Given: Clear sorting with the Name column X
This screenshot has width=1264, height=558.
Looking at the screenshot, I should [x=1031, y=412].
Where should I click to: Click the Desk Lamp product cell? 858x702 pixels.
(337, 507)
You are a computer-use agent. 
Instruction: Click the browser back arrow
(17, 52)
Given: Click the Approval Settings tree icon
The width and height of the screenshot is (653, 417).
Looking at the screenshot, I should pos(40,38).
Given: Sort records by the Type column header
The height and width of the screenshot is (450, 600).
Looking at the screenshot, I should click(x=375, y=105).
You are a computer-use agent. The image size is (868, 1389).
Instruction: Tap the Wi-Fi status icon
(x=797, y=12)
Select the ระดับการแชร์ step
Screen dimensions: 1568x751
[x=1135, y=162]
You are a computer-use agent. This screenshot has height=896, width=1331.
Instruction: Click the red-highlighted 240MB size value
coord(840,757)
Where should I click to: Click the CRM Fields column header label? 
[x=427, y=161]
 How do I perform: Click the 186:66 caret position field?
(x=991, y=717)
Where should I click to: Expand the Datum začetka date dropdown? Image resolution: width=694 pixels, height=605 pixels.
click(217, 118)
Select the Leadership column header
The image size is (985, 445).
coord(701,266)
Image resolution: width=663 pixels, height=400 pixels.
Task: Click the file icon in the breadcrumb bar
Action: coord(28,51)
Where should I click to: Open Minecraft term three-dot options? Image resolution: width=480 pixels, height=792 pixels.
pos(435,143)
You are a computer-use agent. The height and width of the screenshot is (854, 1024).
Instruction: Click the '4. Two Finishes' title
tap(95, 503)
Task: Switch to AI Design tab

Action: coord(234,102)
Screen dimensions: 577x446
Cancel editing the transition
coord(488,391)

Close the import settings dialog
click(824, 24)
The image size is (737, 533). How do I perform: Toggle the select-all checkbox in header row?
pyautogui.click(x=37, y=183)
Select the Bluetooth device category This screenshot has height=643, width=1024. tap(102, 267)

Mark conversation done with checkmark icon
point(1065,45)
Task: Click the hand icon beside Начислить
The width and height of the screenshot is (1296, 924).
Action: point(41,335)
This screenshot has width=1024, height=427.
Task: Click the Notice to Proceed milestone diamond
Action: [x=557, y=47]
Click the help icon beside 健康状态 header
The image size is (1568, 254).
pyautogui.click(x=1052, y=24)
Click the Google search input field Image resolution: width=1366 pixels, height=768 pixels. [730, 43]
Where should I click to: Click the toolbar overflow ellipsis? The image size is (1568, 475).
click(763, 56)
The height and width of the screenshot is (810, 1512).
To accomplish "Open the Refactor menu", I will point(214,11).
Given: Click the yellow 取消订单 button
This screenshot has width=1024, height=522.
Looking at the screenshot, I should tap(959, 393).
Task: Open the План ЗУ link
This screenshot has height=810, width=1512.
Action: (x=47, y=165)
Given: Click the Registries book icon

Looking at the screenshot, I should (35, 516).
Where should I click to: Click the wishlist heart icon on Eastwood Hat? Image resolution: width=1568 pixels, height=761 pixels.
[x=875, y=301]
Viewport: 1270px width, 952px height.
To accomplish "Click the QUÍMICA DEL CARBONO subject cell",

- **What is required**: Copy out each line above, character for character.

- **Reply**:
Given: Clear sorting with the Name column X
This screenshot has width=1264, height=558.
Looking at the screenshot, I should [x=1031, y=412].
Where should I click to: Click the Desk Lamp product cell? 858x702 pixels.
(337, 507)
You are a computer-use agent. 
Instruction: Click the browser back arrow
(17, 52)
Given: Click the Approval Settings tree icon
The width and height of the screenshot is (653, 417).
Looking at the screenshot, I should pos(40,38).
Given: Sort records by the Type column header
The height and width of the screenshot is (450, 600).
Looking at the screenshot, I should click(x=375, y=105).
You are a computer-use agent. The image size is (868, 1389).
Instruction: Tap the Wi-Fi status icon
(x=797, y=12)
Select the ระดับการแชร์ step
Screen dimensions: 1568x751
[x=1135, y=162]
You are a computer-use agent. This screenshot has height=896, width=1331.
Instruction: Click the red-highlighted 240MB size value
coord(840,757)
Where should I click to: Click the CRM Fields column header label? 
[x=427, y=161]
 How do I perform: Click the 186:66 caret position field?
(x=991, y=717)
Where should I click to: Expand the Datum začetka date dropdown? Image resolution: width=694 pixels, height=605 pixels.
click(217, 118)
Select the Leadership column header
The image size is (985, 445).
coord(701,266)
Image resolution: width=663 pixels, height=400 pixels.
Task: Click the file icon in the breadcrumb bar
Action: coord(28,51)
Where should I click to: Open Minecraft term three-dot options? Image resolution: width=480 pixels, height=792 pixels.
pos(435,143)
You are a computer-use agent. The height and width of the screenshot is (854, 1024).
Instruction: Click the '4. Two Finishes' title
tap(95, 503)
Task: Switch to AI Design tab

Action: coord(234,102)
Screen dimensions: 577x446
Cancel editing the transition
coord(488,391)

Close the import settings dialog
click(824, 24)
The image size is (737, 533). How do I perform: Toggle the select-all checkbox in header row?
pyautogui.click(x=37, y=183)
Select the Bluetooth device category This screenshot has height=643, width=1024. tap(102, 267)

Mark conversation done with checkmark icon
point(1065,45)
Task: Click the hand icon beside Начислить
The width and height of the screenshot is (1296, 924).
Action: point(41,335)
This screenshot has width=1024, height=427.
Task: Click the Notice to Proceed milestone diamond
Action: [x=557, y=47]
Click the help icon beside 健康状态 header
The image size is (1568, 254).
pyautogui.click(x=1052, y=24)
Click the Google search input field Image resolution: width=1366 pixels, height=768 pixels. [730, 43]
Where should I click to: Click the toolbar overflow ellipsis? The image size is (1568, 475).
click(763, 56)
The height and width of the screenshot is (810, 1512).
To accomplish "Open the Refactor menu", I will point(214,11).
Given: Click the yellow 取消订单 button
This screenshot has width=1024, height=522.
Looking at the screenshot, I should tap(959, 393).
Task: Open the План ЗУ link
This screenshot has height=810, width=1512.
Action: (x=47, y=165)
Given: Click the Registries book icon

Looking at the screenshot, I should (35, 516).
Where should I click to: Click the wishlist heart icon on Eastwood Hat? Image resolution: width=1568 pixels, height=761 pixels.
[x=875, y=301]
Viewport: 1270px width, 952px height.
To accomplish "Click the QUÍMICA DEL CARBONO subject cell",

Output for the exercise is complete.